MESA TEMÁTICA 4 – 50 ANOS DO CRP-RJ: DIREITOS HUMANOS, DEMOCRACIA E LUTAS SOCIAIS
O encontro foi mediado pelo psicólogo Filipe Degani Carneiro (CRP 05/46254), mestre e doutor em Psicologia social, e professor do Instituto de Psicologia da Universidade do Estado do Rio de Janeiro. As palestrantes foram Janne Calhau (CRP 05/1608), psicóloga clínica institucional, Lucas Gabriel de Mattos Santos (CRP 05/58930), psicologo e mestre em Psicologia pela UFRJ, e integrante do Mecanismo Estadual de Prevenção e Combate a Tortura do Estado do Rio de Janeiro, e Maiara Fafini (CRP 05/43721), travesti, psicóloga, assessora da deputada estadual Renata Souza, membra do Fórum Estadual de Travestis e Transexuais RJ, e especialista em direitos humanos.
Filipe Degani introduziu falando sobre os direitos humanos serem tema transversal à Psicologia nos dias de hoje, assim como a igualdade e os direitos à diferença.
A psicóloga Janne Calhau definiu os direitos humanos como uma construção histórico política com participação de atores ativos dos movimentos sociais em várias épocas da história.

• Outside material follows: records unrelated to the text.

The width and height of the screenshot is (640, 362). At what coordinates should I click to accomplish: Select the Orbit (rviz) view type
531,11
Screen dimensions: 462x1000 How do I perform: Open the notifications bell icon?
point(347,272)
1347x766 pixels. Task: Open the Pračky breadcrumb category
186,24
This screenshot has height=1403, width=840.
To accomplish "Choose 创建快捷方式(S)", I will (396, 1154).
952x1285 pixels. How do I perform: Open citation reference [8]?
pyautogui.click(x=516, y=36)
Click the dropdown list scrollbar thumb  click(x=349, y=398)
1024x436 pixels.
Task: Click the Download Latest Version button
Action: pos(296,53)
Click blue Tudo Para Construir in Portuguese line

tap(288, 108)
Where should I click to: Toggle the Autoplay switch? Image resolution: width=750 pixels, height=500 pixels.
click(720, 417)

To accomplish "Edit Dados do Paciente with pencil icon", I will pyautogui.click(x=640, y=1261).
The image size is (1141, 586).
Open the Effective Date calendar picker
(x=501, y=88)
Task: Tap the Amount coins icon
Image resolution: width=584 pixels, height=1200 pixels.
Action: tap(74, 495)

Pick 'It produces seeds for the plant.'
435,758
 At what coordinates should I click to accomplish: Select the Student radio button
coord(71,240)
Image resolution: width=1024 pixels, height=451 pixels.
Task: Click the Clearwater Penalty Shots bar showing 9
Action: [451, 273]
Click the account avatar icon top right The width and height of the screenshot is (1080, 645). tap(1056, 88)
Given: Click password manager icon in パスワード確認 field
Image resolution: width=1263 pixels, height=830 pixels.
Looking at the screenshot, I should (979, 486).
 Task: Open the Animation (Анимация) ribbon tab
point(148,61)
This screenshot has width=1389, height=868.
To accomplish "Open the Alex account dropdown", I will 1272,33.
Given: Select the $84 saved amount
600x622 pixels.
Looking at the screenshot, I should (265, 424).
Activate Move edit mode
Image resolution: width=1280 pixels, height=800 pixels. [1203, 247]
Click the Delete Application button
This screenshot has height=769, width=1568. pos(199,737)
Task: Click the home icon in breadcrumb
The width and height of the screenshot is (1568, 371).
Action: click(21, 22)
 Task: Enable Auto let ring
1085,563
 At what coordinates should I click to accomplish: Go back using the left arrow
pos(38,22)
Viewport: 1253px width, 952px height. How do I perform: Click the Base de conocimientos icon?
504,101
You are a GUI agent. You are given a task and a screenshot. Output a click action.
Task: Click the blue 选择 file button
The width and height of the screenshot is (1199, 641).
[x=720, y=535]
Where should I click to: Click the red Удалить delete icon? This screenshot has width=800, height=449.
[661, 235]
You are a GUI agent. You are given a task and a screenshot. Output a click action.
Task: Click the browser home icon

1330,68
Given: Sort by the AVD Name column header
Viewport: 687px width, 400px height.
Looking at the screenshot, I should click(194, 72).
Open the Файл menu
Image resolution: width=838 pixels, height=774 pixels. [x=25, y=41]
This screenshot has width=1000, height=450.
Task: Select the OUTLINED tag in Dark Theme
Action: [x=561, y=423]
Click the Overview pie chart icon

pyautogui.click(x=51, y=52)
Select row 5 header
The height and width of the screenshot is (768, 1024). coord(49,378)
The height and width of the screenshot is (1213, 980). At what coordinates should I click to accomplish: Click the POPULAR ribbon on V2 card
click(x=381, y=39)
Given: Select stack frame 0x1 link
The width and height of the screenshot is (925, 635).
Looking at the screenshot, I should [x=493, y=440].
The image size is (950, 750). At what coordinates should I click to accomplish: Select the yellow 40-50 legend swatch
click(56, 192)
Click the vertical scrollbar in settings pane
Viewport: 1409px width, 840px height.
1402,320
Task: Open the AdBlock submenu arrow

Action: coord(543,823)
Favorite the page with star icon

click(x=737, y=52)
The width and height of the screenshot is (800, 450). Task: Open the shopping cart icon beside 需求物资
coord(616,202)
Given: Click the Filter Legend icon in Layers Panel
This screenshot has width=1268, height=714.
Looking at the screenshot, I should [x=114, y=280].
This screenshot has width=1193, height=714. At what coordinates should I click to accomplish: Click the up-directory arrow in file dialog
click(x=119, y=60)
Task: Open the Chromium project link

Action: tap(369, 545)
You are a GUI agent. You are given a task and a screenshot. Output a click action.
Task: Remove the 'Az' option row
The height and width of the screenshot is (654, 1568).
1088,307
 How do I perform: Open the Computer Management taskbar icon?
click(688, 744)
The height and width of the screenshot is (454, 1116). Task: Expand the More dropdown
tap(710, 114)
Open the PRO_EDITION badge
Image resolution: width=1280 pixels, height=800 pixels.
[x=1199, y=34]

Ela relacionou as torturas ocorridas na ditadura militar com violências aos povos originários, pessoas negras, membros da comunidade LGBTQIAPN+ atualmente. Calhau explicou que o objetivo dos atos violentos do estado é para controlar o corpo social, desqualificar a capacidade de contestação e aniquilar a resistência de grupos. A psicóloga também destacou a importância do indivíduo encontrar grupos de acolhimento, em alguma instância da esfera pública, com objetivos comuns para restaurar os princípios éticos corrompidos.
Maiara Fafini elaborou uma linha do tempo para abordar sobre os direitos humanos para pessoas LGBTQIAPN+. A psicóloga falou sobre a revolta de Stonewall em 1969, o relato da traviarca Jovanna Baby sobre as punições sofridas por conta da lei da vadiagem em 1979, a condenação do CFP às práticas da cura gay realizada por psicólogas (os) em 1999, o lançamento do quarto código de ética da Psicologia em 2005, a permissão da inclusão do nome social de travestis e transsexuais no campo de observação pelo CFP em 2011, o lançamento da resolução n.º01/2018 que considera a transsexualidade como não patologia.
Integrante do Mecanismo Estadual de Prevenção e Combate a Tortura, Lucas Santos contou sobre a relação da segurança pública com corpos negros, no qual dados informam que 77% das pessoas que passam pela audiência de custódia, no Rio de Janeiro, são negras. Para Santos, o pensamento de Frantz Fanon sobre o desejo dos colonizadores em controlar os corpos dos grupos colonizados define o que acontece na sociedade fluminense.
O psicólogo também comentou o processo de integração das cotas raciais na Universidade, em 2014, destacando o quão brancos eram as estruturas e parâmetros desses espaços. Ele finalizou retratando o apagamento histórico das pessoas negras, como ocorreu com Virgínia Bicudo, socióloga e psicanalista, que participou do I plenário do CFP e uma das precursoras de discussões sobre racismo na Psicologia.